Trecho de origem:
/---

Combinaram que se conheceriam de verdade apenas no dia da viagem. Os outros contatos seriam muito superficiais. Trato feito. Em 18 de janeiro, o Correio contou, com exclusividade, a história daquela que seria uma viagem de sentidos. Onze dias depois, 29, a partida. E lá se foram os dois aventureiros em busca do desconhecido. Venceram sol, chuva, frio, fome, escuridão, medo, pés derramando sangue vivo, torções, exaustão. Derreteram quilos.

 

Todos os limites foram testados. Foram 18 dias de descobertas. Conheceram gente de verdade. Ouviram histórias, causos bem mineiros. A bicicleta Tandem virou atração nos povoados por onde passou. Finalmente chegaram. Mal falavam ou andavam. Exauridos, avistaram uma Paraty em forma de sonho. Mas era real. O homem que não enxerga viu tudo. As sensações lhe impregnaram a alma. Nunca foi capaz de ver tanto.

\---

Tarefas do exercício:
A. Quantos dias durou a viagem descrita no trecho de origem?
B. Extraia do trecho de origem, sem nenhuma alteração, a passagem que começa nas palavras "Todos os limites" e termina depois de "de ver tanto.".

Extrato da listagem:
/---

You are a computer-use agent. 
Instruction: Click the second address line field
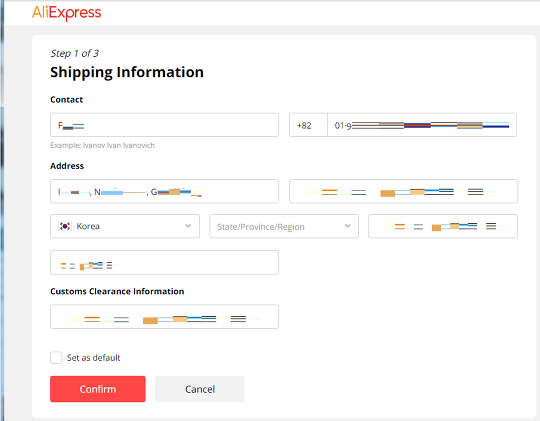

\---

Respostas por tarefa:
A. A viagem durou 18 dias.

B.
Todos os limites foram testados. Foram 18 dias de descobertas. Conheceram gente de verdade. Ouviram histórias, causos bem mineiros. A bicicleta Tandem virou atração nos povoados por onde passou. Finalmente chegaram. Mal falavam ou andavam. Exauridos, avistaram uma Paraty em forma de sonho. Mas era real. O homem que não enxerga viu tudo. As sensações lhe impregnaram a alma. Nunca foi capaz de ver tanto.